Editors and publishers should shop at Boden (and not just because the clothes are lovely)

I’m fascinated by Boden, the clothing company, both from an editorial and a business perspective. Almost every time we get an email, catalogue or promotion from them, my wife (who like me works in publishing) and I have cause to comment on how perfectly pitched their editorial sensibilities are, and how well they anticipate the desires of and engage with customers.

To take one tiny example, look at this catalogue for kids’ clothes that just dropped through our letterbox and prompted me to write this.

Boden catalogue

On the right there’s a bound-in sheet of stickers, with the line “Not all fish live in the water. These ones can go anywhere.” All well and cute, you might say – something that will appeal to a sense of whimsy in a grown-up as well as directly to children – but they’ve taken it one step further; bottom-left it says “These fish also live on the clothes in our catalogue. Can you find them all?”. Genius! That way, they encourage children to scour the catalogue, looking at every item of clothing, and so bringing to bear the full force of pester power on their parents.

******************************

- [INSTRUCTION 1]
In the article about Boden, why does the writer call the line "These fish also live on the clothes in our catalogue. Can you find them all?" genius?
- [INSTRUCTION 2]
Write the next part of the article about Boden's catalogue, picking up after its final sentence.

- [Entries for locating words and elements]

******************************

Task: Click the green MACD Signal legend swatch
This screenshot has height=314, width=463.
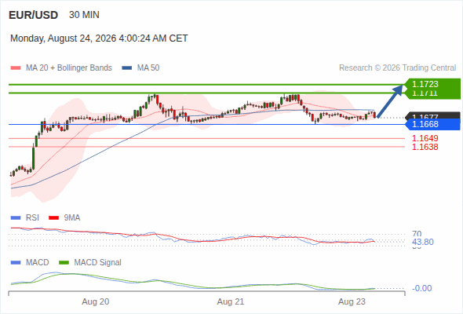Action: (64, 263)
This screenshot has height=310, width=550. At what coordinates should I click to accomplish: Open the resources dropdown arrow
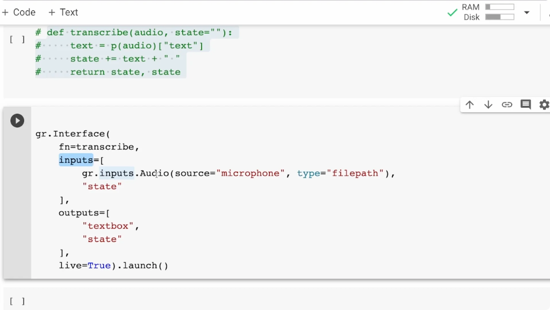click(x=527, y=13)
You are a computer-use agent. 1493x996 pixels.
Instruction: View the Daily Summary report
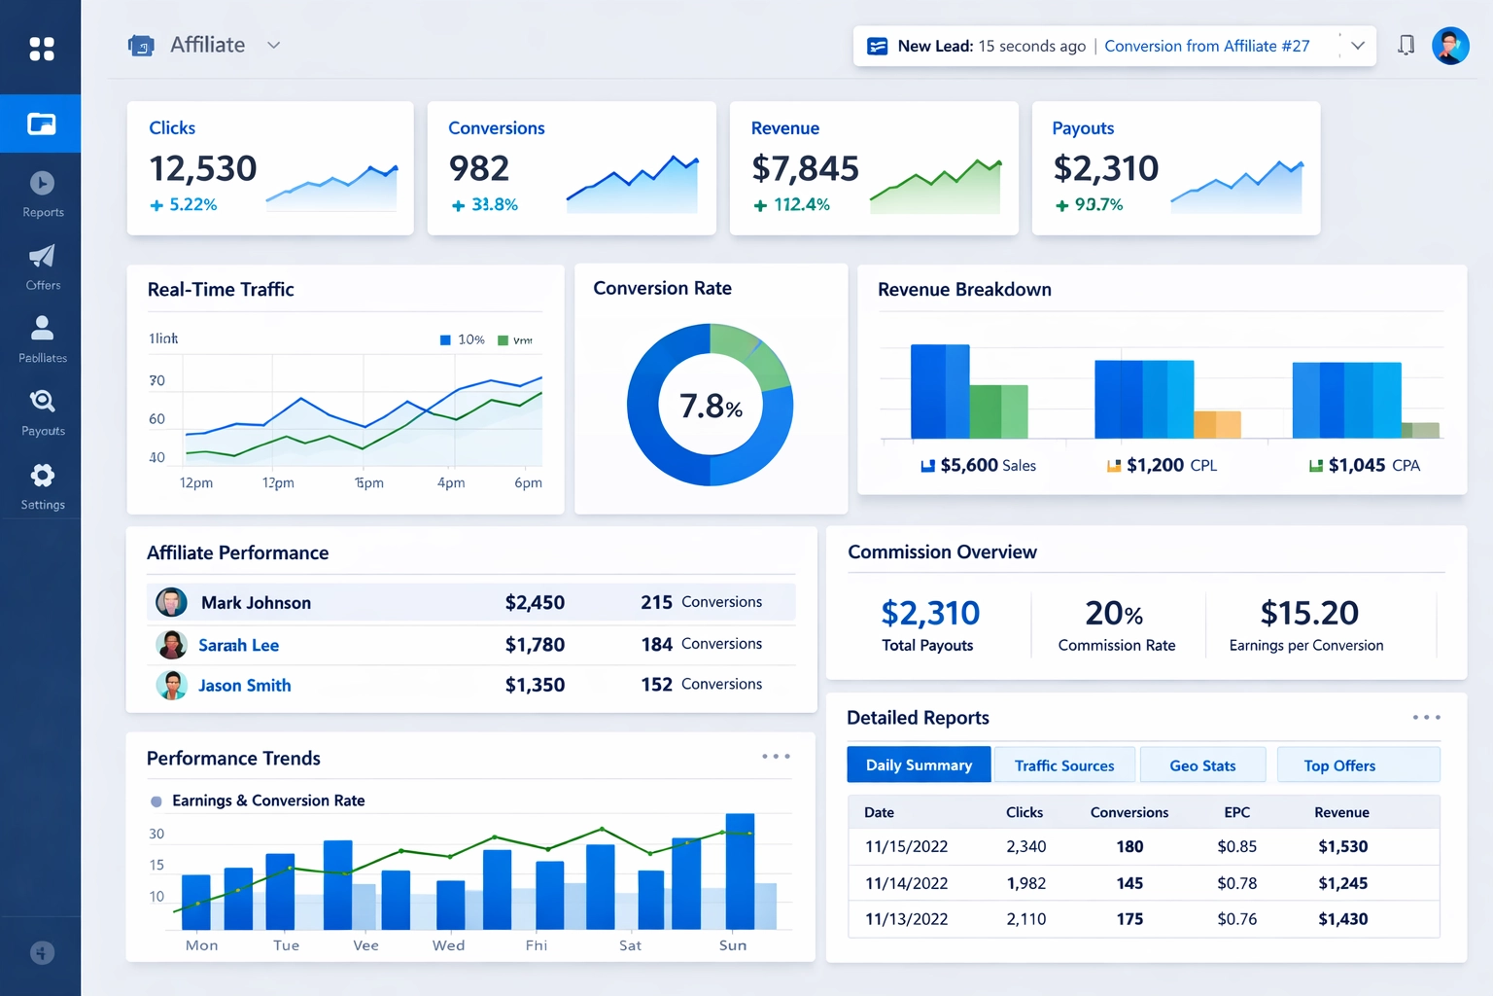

******************************

- [OUTPUT 1]
The line encourages children to scour the catalogue and look at every item of clothing. In doing so, it brings the full force of pester power to bear on their parents.

- [OUTPUT 2]
Naturally, this will miss the target in many households. It might arrive at households that don’t have kids – the customer intelligence algorithms having been fooled by a one-off order of a child’s dress as a gift, for example – and even in those households that do, the kids might never get their hands on the catalogue, even assuming they wanted to. And I don’t know the cost of these stickers, nor how much difference they’d make to overall sales. Even tracking the ROI would be tricky. But my gut is that it would cost pennies yet generate pounds – and all without being obnoxious. Negligible effort and investment; potentially huge effect.

I’d urge senior-ish publishing folks to become Boden customers to see what it does and how; the lessons might not translate directly, but I’m filled with admiration for its smart engagements with customers and its clever use of techniques we thought we had a monopoly on. What a fascinating place to work.